Das Thema «Energie und Klima» ist seit Beginn tief in unserer DNA verankert. Aktuell sind rund 450 Forschende, Ingenieurinnen und Ingenieure sowie Doktorierende in diesem Themenbereich tätig – das ist ein signifikanter Teil unseres Instituts. Unsere Arbeit gliedert sich hier in Kernaufgaben: Eine davon ist es, für die nukleare Sicherheit in der Schweiz zu sorgen und unabhängige Kompetenzen hierzu bereitzustellen. Zu diesem traditionellen Pfeiler kam mit zunehmender Dringlichkeit der Forschungsbereich erneuerbare Energien hinzu. Hier konnten wir in den letzten Jahren einen beachtlichen Impact verzeichnen, und zwar nicht nur im Labormassstab. Wir haben auch gezeigt, dass das Scale-up, also die Überführung von vielversprechenden Ansätzen in grössere Pilotanlagen, funktioniert.
Mit rund 2300 Mitarbeitenden und einem jährlichen Budget von etwa 460 Millionen Franken verfügt das PSI über erhebliche Ressourcen. Wie stellt das Institut sicher, dass diese effektiv zur Lösung drängender Energie- und Klimafragen eingesetzt werden?

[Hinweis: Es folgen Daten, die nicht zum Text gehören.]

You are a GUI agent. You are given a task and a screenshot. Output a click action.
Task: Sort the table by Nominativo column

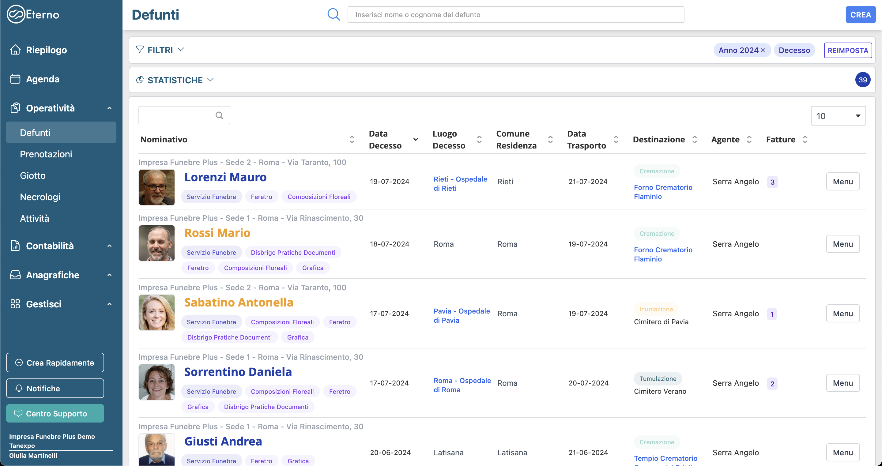352,139
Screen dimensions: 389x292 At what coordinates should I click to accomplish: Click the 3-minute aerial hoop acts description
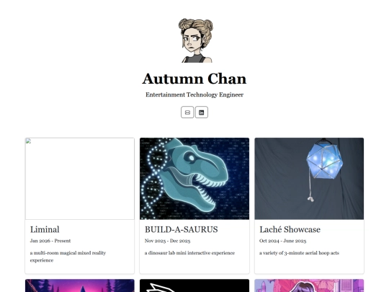pyautogui.click(x=299, y=253)
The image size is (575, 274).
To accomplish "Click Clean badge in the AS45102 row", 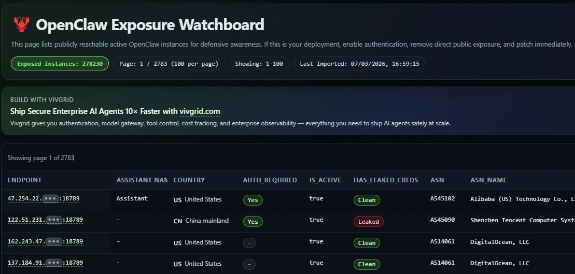I will [367, 200].
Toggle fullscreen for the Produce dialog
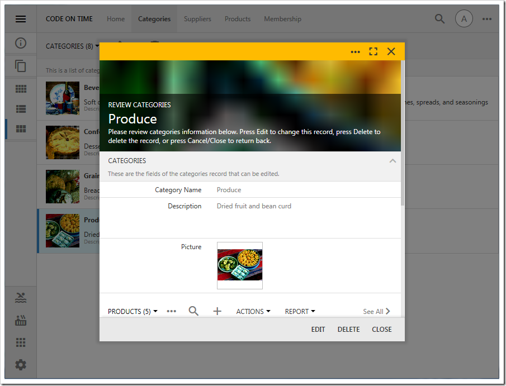The image size is (506, 386). pos(373,51)
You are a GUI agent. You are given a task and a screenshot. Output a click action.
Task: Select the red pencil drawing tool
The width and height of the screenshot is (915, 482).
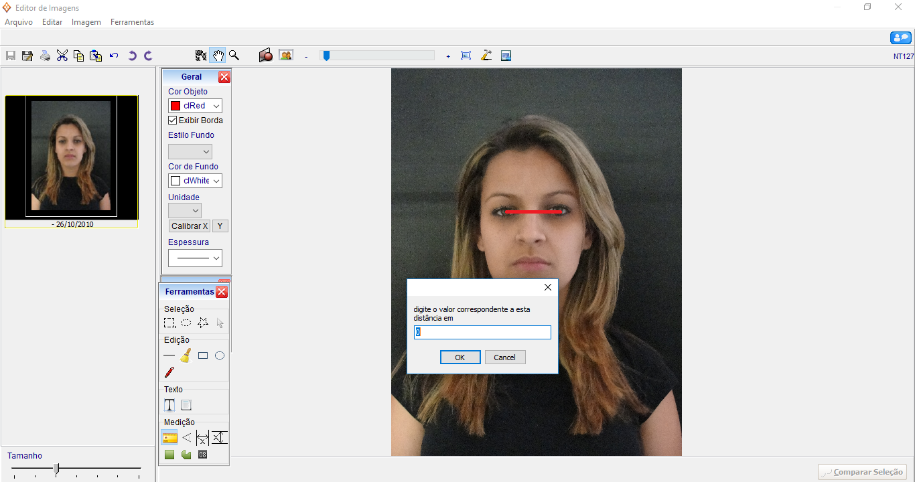pos(169,372)
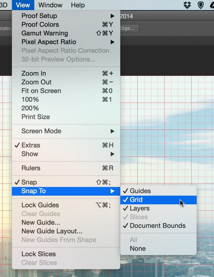Image resolution: width=214 pixels, height=277 pixels.
Task: Click None to clear all snap targets
Action: coord(138,248)
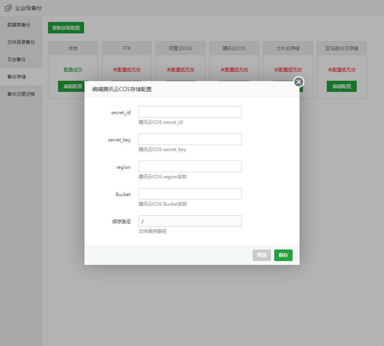Click the Bucket name field
Screen dimensions: 384x346
pyautogui.click(x=190, y=194)
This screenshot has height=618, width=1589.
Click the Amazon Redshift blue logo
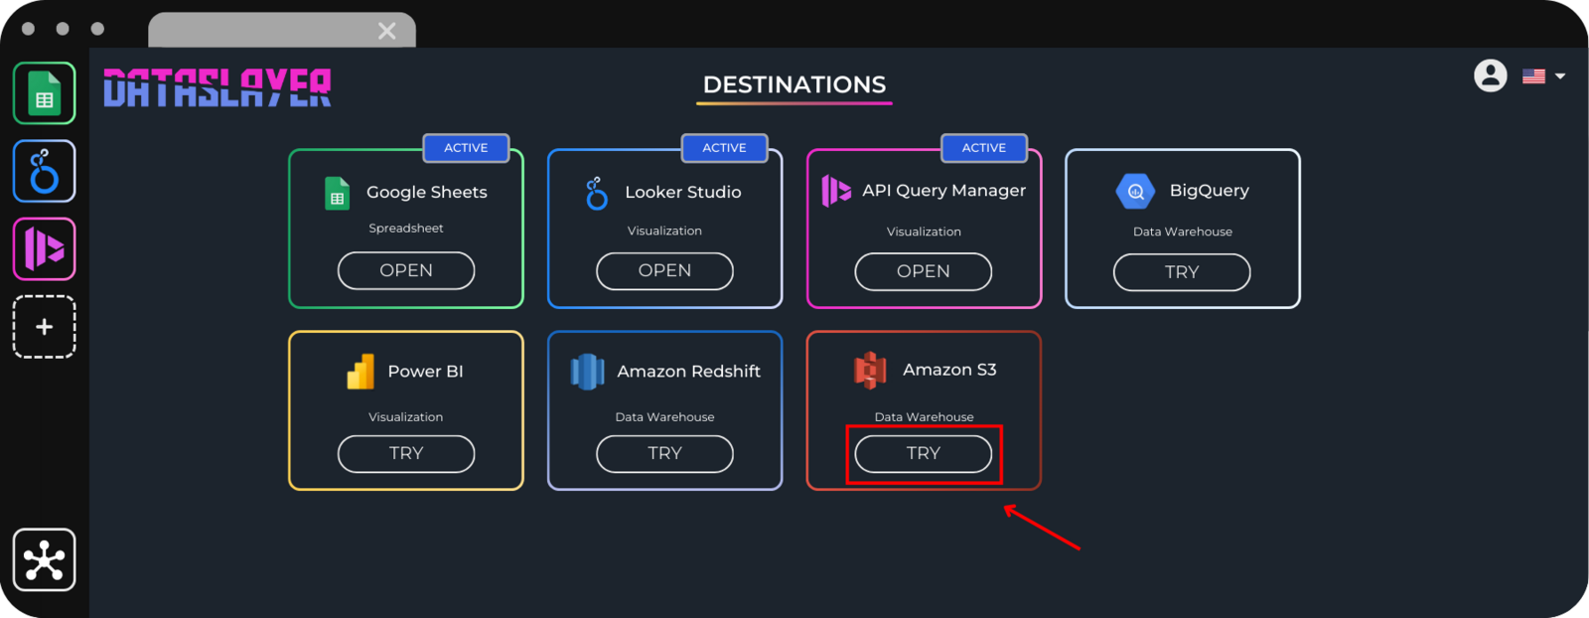(x=587, y=372)
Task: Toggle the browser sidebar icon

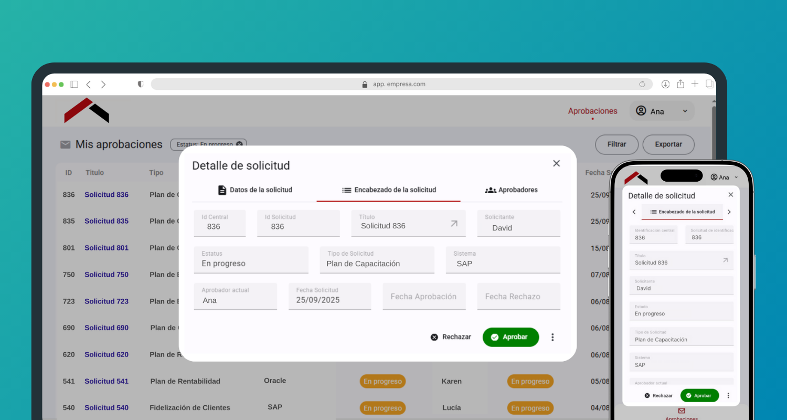Action: click(x=74, y=84)
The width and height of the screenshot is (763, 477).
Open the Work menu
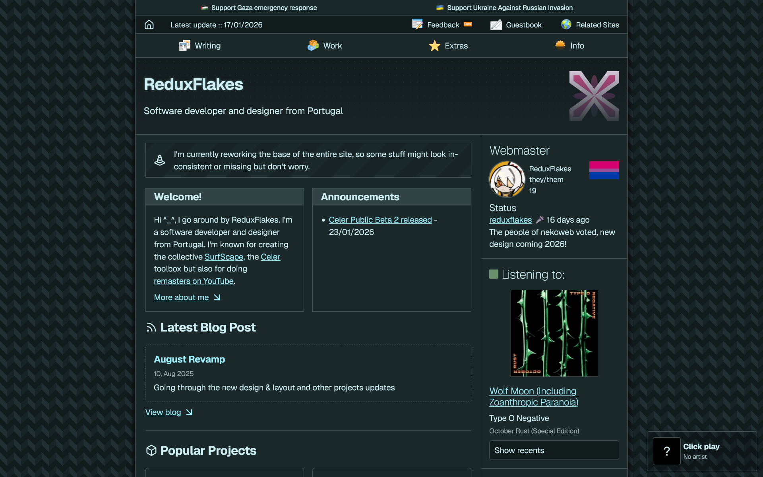pyautogui.click(x=325, y=46)
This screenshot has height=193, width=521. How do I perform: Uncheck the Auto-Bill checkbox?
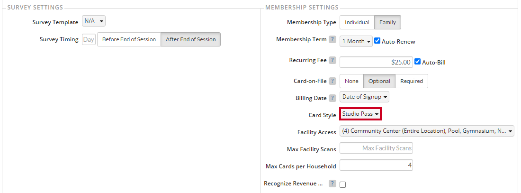(418, 62)
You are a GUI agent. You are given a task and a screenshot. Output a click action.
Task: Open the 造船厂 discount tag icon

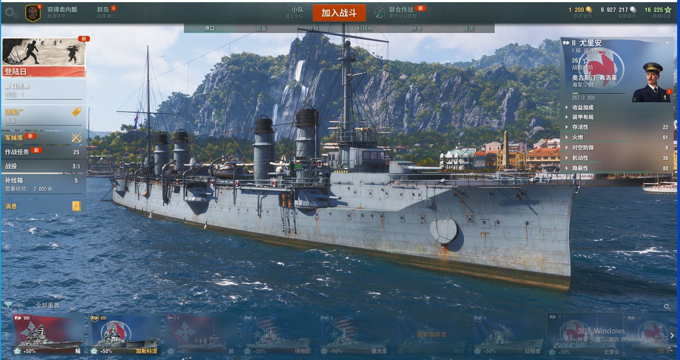(76, 112)
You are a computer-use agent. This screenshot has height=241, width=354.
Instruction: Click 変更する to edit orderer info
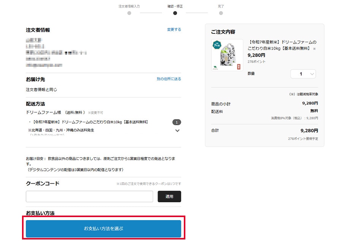pyautogui.click(x=174, y=30)
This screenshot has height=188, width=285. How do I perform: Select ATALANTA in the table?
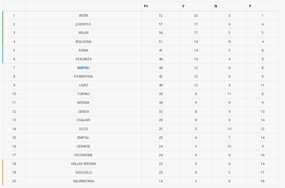83,59
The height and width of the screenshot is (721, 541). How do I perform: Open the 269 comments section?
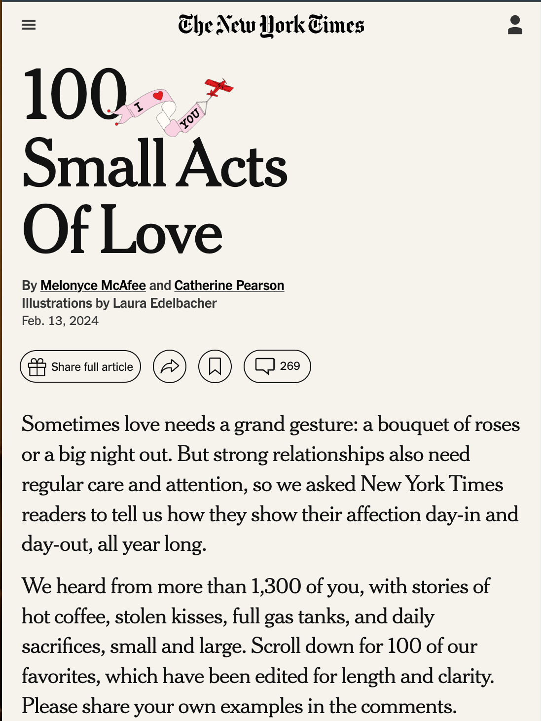(277, 366)
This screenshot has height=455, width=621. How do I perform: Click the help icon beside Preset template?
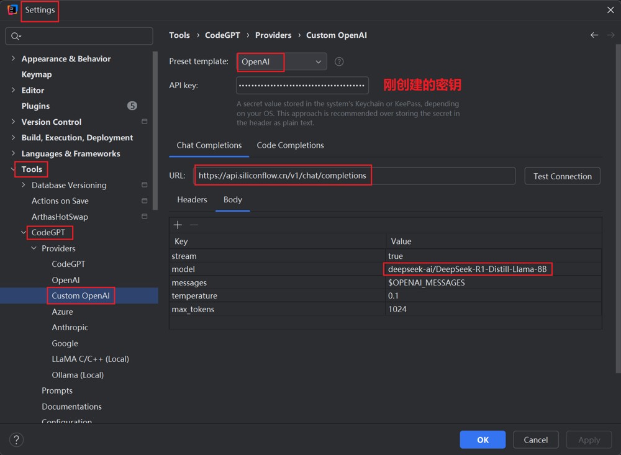click(x=339, y=62)
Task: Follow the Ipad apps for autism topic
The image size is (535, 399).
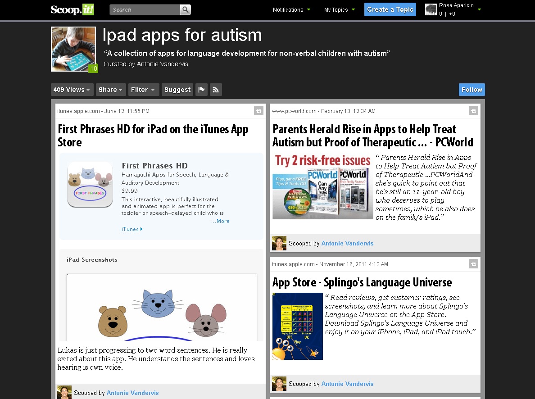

Als Organisation sind wir Teil des ETH-Bereichs und innerhalb dieses Verbundes der grösste Akteur im Feld der Energieforschung. Der wesentliche Unterschied zu universitären Institutionen liegt in unserem Ansatz: Wir praktizieren «Mission-driven Research». Das bedeutet, wir gruppieren unsere Ressourcen gezielt so, dass sie an der Lösung konkreter, grosser Problemstellungen und gesellschaftlicher Herausforderungen mitwirken können. Das führt auch zu einem anderen Mix bei unseren Mitarbeitenden. Wir beschäftigen beispielsweise rund 1000 Ingenieurinnen und Ingenieure sowie Technikerinnen und Techniker. Dieses Fachwissen ist unerlässlich und erlaubt es uns etwa, komplexe Prozesse zur Herstellung synthetischer Kraftstoffe aus dem Labor in eine entsprechend grosse Pilotanlage zu überführen und so die Skalierung von vielversprechenden Lösungen aus der Grundlagenforschung voranzutreiben, bis diese an die Industrie übergeben werden können oder Spin-offs entstehen.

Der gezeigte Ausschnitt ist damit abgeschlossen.